**DAFTAR TUGAS**
- a) Sebutkan semua rasa yang dirinci dalam teks tentang cinta pada kalimat yang diawali "Semua rasa ini".
- b) Sunting bagian teks tentang cinta di antara "Cinta akan tanggung" dan "membayangkan.", termasuk kedua ujungnya, lalu ganti "lagu sendu" dengan "lagu pilu".

**TEKS YANG DIBERIKAN**
________________________________________

Mendengarnya, ingatanku kembali berpilin tentang perahu yang melaju.
Tentang keajaiban hidup, pencarian akan persahabatan, cinta dan cita. Lama,
memendamnya sendiri, hingga muncul sejuta prasangka.
Mendendangkannya, keterpaksaan berubah menjadi kesetiaan tanpa batas. Tiada
lagi yang mampu halangi diri tuk mencintai semua angan bahkan keresahan yang
tak berkesudahan.
Semua angan ini karena cinta.
Semua keresahan ini karena cinta.
Semua kesepakatan ini karena cinta.
Semua rasa ini, bahagia, kecewa, sedih, bangga, disebabkan dari cinta, oleh
cinta, karena cinta.
Cinta akan tanggung jawab. Cinta akan setiap amanah yang mengelilingi
pundak. Dan lebih dari itu, cinta akan ketetapan-Nya, atas takdir hidup yang
tak mudah ditebak.
Cinta membawa kami mendendangkan lagu sendu tanpa ragu. Tanpa mau tahu
betapa menyedihkan orang memandang.
Cinta menjanjikan kami akan sebuah pertemuan, yang rasa-rasa kami tak mampu
membayangkan.
Cinta mengantarkan kami akan sebuah perpisahan, yang rasa-rasa tak dapat
kami tolak.

________________________________________

**INFORMASI TEREKSTRAKSI**

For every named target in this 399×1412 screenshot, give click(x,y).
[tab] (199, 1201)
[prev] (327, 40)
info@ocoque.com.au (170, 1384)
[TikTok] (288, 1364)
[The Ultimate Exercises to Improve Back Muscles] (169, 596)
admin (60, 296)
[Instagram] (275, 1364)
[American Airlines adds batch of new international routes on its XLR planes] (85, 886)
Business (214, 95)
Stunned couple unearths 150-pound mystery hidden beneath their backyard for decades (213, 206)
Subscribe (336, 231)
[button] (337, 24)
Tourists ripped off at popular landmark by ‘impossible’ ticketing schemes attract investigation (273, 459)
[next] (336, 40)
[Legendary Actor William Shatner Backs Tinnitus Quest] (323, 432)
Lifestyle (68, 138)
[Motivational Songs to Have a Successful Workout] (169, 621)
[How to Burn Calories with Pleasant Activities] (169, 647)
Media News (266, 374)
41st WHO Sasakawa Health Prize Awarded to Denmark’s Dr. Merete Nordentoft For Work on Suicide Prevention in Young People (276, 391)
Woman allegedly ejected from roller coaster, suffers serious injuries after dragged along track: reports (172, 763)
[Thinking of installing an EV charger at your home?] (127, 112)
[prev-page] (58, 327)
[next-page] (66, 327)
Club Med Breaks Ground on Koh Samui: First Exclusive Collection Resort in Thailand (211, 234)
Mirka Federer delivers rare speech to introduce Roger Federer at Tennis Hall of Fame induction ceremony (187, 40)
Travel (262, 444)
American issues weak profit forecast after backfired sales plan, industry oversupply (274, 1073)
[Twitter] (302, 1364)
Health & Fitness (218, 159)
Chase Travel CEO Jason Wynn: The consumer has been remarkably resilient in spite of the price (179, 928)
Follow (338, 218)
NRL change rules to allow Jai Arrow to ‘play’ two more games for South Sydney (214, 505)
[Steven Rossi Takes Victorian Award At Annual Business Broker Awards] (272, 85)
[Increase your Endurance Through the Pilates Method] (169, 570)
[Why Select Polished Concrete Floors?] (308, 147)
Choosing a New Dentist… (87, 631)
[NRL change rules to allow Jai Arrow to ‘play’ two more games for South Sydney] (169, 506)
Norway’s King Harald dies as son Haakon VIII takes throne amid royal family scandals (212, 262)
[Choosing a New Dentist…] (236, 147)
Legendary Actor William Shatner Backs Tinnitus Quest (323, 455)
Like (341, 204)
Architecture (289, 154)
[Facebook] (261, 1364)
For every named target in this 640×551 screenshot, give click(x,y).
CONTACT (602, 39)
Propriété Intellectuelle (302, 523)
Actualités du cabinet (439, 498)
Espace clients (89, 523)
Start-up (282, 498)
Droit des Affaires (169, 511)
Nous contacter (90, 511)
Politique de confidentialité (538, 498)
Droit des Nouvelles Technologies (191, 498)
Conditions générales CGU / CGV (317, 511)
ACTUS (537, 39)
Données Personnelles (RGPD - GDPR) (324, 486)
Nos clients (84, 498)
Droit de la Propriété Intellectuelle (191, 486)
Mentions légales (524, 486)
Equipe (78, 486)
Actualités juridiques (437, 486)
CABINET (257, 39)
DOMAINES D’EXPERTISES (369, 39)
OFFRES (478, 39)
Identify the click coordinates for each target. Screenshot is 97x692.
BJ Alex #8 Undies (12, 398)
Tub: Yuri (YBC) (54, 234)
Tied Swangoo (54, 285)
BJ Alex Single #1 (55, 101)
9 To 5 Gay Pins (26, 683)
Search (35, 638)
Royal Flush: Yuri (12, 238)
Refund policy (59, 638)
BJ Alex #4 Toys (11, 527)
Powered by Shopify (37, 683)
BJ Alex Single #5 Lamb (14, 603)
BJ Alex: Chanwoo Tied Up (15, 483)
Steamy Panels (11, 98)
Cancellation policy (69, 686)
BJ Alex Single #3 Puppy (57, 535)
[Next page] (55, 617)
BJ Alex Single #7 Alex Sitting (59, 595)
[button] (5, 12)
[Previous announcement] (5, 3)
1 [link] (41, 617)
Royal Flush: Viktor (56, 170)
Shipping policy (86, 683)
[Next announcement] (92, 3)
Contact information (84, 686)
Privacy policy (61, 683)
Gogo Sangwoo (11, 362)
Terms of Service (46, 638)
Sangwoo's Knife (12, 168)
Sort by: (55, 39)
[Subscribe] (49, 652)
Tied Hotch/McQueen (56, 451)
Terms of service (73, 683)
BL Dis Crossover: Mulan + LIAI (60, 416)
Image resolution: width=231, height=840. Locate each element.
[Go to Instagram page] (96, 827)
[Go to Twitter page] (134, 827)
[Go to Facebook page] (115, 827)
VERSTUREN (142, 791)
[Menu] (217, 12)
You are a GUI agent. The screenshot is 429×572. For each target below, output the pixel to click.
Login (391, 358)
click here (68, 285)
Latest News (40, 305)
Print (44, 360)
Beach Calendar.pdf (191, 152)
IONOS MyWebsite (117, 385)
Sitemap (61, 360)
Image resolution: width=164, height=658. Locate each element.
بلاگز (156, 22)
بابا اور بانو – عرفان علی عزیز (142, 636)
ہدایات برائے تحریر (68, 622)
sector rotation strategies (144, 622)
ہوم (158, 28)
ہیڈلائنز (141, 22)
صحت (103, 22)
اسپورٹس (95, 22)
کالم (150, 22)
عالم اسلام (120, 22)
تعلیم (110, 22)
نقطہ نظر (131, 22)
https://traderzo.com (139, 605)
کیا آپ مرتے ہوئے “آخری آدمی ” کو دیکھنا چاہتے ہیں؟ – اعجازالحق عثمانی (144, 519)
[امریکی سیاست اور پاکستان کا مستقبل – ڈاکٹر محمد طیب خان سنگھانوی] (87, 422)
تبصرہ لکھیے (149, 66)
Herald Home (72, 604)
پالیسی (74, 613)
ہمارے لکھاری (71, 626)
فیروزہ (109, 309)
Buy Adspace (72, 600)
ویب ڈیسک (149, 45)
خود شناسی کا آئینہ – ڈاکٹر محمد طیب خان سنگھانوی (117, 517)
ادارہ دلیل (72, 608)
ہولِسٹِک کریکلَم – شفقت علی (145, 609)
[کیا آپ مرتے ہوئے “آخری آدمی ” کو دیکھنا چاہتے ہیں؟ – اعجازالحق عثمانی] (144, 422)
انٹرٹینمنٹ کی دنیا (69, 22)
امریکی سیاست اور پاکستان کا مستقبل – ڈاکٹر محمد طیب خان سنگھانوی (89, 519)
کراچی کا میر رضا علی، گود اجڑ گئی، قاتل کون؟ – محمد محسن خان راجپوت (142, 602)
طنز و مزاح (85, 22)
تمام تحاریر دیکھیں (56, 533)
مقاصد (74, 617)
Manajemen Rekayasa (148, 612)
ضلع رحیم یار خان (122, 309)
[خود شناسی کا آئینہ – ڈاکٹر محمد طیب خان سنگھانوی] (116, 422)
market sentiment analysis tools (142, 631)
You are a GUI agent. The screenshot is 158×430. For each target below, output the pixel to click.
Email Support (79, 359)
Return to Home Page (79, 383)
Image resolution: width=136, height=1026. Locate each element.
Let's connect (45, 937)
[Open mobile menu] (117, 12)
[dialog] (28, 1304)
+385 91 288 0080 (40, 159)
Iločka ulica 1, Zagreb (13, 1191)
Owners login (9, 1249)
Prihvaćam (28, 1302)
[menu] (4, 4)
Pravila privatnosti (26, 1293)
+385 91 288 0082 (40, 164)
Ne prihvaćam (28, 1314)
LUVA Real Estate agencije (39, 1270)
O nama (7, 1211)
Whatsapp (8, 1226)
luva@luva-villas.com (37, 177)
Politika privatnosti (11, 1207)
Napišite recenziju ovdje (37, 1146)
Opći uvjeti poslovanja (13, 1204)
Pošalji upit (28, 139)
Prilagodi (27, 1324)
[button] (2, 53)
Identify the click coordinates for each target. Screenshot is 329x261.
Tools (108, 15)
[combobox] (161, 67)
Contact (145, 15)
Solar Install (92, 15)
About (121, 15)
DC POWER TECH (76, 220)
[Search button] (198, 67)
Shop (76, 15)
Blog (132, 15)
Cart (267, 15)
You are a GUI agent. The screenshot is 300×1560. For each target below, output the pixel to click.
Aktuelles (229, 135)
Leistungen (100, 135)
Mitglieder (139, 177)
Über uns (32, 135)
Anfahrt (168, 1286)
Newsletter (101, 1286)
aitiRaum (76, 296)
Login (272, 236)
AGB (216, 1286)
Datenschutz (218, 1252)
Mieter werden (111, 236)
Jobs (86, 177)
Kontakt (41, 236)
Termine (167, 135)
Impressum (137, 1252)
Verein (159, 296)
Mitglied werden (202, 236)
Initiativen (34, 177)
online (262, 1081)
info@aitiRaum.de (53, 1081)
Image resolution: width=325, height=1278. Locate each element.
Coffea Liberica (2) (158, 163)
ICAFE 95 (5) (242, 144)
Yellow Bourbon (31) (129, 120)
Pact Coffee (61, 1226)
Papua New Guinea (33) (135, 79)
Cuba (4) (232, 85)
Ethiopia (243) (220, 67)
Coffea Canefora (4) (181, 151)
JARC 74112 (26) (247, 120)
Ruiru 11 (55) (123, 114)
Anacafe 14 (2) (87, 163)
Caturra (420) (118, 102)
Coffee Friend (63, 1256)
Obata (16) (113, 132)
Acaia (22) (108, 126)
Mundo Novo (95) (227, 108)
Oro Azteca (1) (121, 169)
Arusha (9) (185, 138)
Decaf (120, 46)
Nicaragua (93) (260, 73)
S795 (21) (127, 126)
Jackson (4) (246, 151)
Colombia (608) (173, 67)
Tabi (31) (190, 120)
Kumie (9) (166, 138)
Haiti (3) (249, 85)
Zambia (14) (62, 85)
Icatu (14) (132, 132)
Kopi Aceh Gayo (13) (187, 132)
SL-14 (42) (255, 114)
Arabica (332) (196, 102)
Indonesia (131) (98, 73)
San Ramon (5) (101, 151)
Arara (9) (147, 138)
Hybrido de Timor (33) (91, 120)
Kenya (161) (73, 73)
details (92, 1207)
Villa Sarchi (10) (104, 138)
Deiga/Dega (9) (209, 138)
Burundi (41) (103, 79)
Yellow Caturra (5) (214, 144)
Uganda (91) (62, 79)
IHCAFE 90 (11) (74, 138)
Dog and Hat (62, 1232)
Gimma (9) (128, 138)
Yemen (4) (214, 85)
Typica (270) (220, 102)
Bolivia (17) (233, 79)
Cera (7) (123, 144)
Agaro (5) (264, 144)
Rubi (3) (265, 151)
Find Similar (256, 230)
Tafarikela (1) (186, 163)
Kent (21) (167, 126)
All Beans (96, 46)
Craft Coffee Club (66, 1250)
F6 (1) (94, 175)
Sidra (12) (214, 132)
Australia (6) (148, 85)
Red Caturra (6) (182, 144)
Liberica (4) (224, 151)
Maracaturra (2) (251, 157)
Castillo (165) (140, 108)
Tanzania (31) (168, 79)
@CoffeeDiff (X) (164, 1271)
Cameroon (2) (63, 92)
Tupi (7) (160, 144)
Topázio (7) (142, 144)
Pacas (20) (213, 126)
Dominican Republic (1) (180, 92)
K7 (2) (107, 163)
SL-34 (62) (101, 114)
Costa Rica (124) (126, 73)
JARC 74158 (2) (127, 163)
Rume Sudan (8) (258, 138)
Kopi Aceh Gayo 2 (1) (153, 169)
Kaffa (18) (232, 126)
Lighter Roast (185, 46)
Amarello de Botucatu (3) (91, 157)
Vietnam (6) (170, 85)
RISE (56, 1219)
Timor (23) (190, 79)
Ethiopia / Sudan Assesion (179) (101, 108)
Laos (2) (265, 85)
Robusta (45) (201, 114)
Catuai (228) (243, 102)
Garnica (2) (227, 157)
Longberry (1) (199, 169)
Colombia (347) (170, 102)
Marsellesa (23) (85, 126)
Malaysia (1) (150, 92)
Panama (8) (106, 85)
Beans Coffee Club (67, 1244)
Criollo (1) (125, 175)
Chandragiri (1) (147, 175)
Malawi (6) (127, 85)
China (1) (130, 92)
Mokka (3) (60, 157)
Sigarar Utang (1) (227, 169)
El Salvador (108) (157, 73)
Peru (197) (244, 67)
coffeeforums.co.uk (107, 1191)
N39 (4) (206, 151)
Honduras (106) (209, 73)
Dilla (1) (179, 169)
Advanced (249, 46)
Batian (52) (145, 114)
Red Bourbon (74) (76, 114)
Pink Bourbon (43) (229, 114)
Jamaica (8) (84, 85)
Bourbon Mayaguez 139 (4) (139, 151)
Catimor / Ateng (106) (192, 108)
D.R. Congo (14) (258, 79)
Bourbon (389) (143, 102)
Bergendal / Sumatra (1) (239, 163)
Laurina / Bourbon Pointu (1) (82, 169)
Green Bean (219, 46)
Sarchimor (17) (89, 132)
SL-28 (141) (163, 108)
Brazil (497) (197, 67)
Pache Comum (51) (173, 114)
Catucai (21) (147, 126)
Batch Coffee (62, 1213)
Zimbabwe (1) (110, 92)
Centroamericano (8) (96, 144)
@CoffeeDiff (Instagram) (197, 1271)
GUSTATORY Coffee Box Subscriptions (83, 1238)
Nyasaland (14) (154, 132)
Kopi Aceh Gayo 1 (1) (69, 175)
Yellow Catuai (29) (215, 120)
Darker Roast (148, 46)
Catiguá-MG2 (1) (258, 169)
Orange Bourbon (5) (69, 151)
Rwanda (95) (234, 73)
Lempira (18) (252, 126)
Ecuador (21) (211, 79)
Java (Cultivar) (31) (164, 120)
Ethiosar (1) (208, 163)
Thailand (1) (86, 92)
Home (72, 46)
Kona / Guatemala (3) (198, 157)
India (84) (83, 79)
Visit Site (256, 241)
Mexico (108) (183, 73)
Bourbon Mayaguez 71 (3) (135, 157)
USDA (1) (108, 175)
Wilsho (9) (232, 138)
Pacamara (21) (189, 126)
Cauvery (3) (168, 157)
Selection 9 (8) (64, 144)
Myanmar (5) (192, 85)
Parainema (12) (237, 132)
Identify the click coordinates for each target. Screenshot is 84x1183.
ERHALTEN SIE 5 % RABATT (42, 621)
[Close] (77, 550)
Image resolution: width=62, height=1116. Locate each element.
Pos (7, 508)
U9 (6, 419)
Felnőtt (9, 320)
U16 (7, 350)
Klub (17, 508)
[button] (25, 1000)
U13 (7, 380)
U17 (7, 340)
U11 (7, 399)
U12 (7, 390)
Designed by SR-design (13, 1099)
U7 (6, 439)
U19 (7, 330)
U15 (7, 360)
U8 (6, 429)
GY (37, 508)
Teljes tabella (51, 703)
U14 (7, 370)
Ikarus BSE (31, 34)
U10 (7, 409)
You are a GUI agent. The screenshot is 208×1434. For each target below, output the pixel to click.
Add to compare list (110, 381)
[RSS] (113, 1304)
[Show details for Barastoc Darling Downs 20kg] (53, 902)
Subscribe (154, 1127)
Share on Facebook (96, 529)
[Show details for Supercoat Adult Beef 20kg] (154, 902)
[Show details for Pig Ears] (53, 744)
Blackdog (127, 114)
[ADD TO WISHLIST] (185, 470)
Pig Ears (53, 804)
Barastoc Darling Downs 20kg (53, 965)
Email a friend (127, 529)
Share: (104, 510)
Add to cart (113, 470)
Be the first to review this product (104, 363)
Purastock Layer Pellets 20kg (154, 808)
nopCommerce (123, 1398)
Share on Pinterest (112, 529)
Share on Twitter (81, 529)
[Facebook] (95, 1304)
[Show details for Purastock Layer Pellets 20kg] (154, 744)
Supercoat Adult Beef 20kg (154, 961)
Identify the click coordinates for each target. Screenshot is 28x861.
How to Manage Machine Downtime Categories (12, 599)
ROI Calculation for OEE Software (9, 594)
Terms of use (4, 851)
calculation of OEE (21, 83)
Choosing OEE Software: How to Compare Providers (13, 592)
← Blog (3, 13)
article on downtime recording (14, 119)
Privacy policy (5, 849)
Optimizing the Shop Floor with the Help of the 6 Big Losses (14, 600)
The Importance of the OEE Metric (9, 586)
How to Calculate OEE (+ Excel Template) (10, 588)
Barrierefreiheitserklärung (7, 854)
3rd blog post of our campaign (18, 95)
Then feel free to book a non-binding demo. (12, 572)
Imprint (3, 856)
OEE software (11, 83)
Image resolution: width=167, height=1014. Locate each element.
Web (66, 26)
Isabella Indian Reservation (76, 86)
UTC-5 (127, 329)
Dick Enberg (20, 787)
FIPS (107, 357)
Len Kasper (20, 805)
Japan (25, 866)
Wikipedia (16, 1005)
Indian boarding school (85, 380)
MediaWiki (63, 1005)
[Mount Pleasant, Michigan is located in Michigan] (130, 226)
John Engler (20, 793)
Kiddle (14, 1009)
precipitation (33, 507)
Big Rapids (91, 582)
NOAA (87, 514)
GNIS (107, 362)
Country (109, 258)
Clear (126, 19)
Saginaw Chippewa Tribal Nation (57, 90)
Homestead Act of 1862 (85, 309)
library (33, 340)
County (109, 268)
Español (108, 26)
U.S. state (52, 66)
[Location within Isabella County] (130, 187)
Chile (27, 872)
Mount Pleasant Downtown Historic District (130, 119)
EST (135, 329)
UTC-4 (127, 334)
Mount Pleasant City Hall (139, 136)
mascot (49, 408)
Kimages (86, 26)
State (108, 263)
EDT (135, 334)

________________________________________

**JAWABAN AKHIR**
- a) bahagia, kecewa, sedih, bangga

- b)
Cinta akan tanggung jawab. Cinta akan setiap amanah yang mengelilingi
pundak. Dan lebih dari itu, cinta akan ketetapan-Nya, atas takdir hidup yang
tak mudah ditebak.
Cinta membawa kami mendendangkan lagu pilu tanpa ragu. Tanpa mau tahu
betapa menyedihkan orang memandang.
Cinta menjanjikan kami akan sebuah pertemuan, yang rasa-rasa kami tak mampu
membayangkan.